* _Your objective_
Exactly the lines from the beginning of the material to the line with "Task: Click the bold" are to be repeated, both ends included.

* _Material for this task_
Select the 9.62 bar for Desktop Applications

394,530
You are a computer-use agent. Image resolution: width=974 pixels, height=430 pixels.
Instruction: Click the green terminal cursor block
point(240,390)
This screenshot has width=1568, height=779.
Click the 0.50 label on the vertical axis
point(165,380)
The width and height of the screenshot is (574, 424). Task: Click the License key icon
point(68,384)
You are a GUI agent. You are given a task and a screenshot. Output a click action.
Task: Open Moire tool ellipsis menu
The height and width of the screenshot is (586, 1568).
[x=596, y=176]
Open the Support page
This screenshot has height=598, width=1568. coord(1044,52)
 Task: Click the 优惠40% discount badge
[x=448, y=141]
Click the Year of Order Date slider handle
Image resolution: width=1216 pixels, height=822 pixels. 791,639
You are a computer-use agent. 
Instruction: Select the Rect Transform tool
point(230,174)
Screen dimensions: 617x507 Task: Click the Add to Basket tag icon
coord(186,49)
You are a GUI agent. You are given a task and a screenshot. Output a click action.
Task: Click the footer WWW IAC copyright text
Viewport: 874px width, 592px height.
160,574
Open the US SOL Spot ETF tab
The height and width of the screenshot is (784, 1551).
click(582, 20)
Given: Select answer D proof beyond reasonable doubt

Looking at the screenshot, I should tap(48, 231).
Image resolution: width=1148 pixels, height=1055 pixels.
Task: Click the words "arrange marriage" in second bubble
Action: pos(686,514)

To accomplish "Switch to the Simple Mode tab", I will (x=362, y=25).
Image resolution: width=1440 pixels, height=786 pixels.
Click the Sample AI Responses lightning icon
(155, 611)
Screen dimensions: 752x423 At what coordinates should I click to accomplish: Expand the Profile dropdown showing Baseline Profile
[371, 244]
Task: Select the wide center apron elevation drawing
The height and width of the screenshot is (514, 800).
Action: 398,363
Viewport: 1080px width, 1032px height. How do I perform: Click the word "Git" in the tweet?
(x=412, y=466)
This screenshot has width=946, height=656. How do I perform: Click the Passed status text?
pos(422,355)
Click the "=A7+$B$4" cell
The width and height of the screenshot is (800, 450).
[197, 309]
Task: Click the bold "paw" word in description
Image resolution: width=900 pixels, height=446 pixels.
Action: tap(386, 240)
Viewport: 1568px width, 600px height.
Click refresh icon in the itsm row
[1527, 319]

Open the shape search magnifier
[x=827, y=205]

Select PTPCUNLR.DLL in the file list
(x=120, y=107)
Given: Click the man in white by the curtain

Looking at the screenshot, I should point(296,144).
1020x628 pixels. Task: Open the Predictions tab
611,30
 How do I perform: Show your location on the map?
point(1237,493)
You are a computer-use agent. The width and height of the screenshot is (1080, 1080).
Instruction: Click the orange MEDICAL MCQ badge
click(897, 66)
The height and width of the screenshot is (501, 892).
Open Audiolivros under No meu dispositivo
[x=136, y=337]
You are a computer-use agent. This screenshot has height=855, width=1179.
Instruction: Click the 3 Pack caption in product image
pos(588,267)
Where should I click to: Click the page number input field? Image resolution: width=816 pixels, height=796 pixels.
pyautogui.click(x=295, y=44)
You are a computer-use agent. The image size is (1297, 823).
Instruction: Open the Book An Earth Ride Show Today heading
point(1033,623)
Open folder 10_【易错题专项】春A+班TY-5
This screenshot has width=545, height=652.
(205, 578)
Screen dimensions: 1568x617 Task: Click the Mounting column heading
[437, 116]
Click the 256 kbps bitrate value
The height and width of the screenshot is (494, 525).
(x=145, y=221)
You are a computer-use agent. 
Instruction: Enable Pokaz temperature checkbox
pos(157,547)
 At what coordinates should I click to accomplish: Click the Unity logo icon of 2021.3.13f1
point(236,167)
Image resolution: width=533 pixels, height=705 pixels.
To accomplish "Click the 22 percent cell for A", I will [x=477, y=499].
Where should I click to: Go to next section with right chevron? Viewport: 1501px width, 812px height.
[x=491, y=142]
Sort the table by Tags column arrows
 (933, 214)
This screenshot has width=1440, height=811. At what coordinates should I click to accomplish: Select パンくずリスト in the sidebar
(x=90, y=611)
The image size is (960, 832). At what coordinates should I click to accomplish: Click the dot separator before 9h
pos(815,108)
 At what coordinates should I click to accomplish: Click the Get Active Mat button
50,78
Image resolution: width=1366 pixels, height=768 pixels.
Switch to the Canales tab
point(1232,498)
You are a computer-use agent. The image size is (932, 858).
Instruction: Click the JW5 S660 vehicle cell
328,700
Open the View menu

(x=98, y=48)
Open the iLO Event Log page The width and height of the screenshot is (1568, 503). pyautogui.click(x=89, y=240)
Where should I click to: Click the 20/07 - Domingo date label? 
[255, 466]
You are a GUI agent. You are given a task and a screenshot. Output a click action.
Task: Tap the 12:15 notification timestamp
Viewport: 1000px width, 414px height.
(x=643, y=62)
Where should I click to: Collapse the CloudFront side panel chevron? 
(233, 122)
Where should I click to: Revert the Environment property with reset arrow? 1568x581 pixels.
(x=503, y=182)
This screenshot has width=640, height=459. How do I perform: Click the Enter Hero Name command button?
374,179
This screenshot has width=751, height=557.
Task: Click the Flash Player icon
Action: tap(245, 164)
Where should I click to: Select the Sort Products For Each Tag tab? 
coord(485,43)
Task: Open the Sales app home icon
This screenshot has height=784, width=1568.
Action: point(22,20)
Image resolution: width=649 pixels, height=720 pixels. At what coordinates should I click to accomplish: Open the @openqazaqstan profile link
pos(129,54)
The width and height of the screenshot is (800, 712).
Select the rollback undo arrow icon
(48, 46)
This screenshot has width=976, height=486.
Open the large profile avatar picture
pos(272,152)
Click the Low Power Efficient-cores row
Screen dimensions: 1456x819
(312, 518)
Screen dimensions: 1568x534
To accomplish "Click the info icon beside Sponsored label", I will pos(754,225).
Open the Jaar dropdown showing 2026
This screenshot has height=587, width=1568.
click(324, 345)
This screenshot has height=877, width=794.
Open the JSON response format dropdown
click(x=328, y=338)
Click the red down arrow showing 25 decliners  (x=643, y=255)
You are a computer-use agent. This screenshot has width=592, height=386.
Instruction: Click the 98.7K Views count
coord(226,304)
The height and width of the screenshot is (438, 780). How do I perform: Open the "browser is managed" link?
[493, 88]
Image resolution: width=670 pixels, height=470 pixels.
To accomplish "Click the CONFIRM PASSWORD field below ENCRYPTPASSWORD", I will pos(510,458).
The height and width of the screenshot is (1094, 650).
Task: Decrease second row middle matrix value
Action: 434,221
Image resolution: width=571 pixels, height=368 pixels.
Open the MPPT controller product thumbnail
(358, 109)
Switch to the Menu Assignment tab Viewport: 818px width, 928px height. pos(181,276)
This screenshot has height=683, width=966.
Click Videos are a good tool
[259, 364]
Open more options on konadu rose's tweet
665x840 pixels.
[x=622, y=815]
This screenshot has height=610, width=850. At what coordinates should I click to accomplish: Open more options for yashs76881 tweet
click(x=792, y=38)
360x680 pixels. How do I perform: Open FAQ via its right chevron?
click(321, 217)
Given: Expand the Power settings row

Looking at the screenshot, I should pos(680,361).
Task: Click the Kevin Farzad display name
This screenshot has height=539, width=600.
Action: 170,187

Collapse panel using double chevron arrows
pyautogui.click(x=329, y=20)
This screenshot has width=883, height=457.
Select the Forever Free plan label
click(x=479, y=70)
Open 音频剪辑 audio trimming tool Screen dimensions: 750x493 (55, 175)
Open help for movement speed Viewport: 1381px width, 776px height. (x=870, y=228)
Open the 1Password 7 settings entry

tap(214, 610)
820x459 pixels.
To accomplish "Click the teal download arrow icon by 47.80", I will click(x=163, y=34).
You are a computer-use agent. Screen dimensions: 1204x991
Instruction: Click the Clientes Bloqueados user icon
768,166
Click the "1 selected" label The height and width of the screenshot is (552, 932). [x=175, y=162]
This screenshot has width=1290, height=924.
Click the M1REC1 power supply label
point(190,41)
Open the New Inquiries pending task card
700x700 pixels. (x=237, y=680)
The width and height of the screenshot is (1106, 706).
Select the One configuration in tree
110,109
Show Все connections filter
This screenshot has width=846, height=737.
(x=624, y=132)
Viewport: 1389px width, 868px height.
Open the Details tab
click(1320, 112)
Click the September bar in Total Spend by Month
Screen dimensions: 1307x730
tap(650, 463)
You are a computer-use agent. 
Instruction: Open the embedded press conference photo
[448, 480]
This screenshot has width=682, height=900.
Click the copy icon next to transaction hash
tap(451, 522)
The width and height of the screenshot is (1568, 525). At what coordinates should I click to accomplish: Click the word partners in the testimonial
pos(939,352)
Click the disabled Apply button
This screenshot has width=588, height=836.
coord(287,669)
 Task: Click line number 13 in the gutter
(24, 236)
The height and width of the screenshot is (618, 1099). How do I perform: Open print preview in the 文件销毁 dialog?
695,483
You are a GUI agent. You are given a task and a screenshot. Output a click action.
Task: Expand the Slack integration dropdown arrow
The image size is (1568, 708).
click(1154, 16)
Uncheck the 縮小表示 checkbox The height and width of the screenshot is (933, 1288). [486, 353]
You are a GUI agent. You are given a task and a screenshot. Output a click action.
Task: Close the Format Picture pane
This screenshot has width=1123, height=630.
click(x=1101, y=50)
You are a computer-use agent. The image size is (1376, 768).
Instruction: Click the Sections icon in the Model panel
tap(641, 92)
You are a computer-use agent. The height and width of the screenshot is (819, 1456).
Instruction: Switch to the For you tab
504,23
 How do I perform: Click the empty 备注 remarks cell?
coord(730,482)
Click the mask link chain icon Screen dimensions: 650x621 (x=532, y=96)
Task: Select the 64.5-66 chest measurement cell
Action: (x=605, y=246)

* _Task solution_
Select the 9.62 bar for Desktop Applications

394,530
You are a computer-use agent. Image resolution: width=974 pixels, height=430 pixels.
Instruction: Click the green terminal cursor block
point(240,390)
This screenshot has width=1568, height=779.
Click the 0.50 label on the vertical axis
point(165,380)
The width and height of the screenshot is (574, 424). Task: Click the License key icon
point(68,384)
You are a GUI agent. You are given a task and a screenshot. Output a click action.
Task: Open Moire tool ellipsis menu
The height and width of the screenshot is (586, 1568).
[x=596, y=176]
Open the Support page
This screenshot has height=598, width=1568. coord(1044,52)
 Task: Click the 优惠40% discount badge
[x=448, y=141]
Click the Year of Order Date slider handle
Image resolution: width=1216 pixels, height=822 pixels. 791,639
You are a computer-use agent. 
Instruction: Select the Rect Transform tool
point(230,174)
Screen dimensions: 617x507 Task: Click the Add to Basket tag icon
coord(186,49)
You are a GUI agent. You are given a task and a screenshot. Output a click action.
Task: Click the footer WWW IAC copyright text
Viewport: 874px width, 592px height.
160,574
Open the US SOL Spot ETF tab
The height and width of the screenshot is (784, 1551).
click(582, 20)
Given: Select answer D proof beyond reasonable doubt

Looking at the screenshot, I should tap(48, 231).
Image resolution: width=1148 pixels, height=1055 pixels.
Task: Click the words "arrange marriage" in second bubble
Action: pos(686,514)

To accomplish "Switch to the Simple Mode tab", I will (x=362, y=25).
Image resolution: width=1440 pixels, height=786 pixels.
Click the Sample AI Responses lightning icon
(155, 611)
Screen dimensions: 752x423 At what coordinates should I click to accomplish: Expand the Profile dropdown showing Baseline Profile
[371, 244]
Task: Select the wide center apron elevation drawing
The height and width of the screenshot is (514, 800).
Action: 398,363
Viewport: 1080px width, 1032px height. How do I perform: Click the word "Git" in the tweet?
(x=412, y=466)
This screenshot has width=946, height=656. How do I perform: Click the Passed status text?
pos(422,355)
Click the "=A7+$B$4" cell
The width and height of the screenshot is (800, 450).
[197, 309]
Task: Click the bold "paw" word in description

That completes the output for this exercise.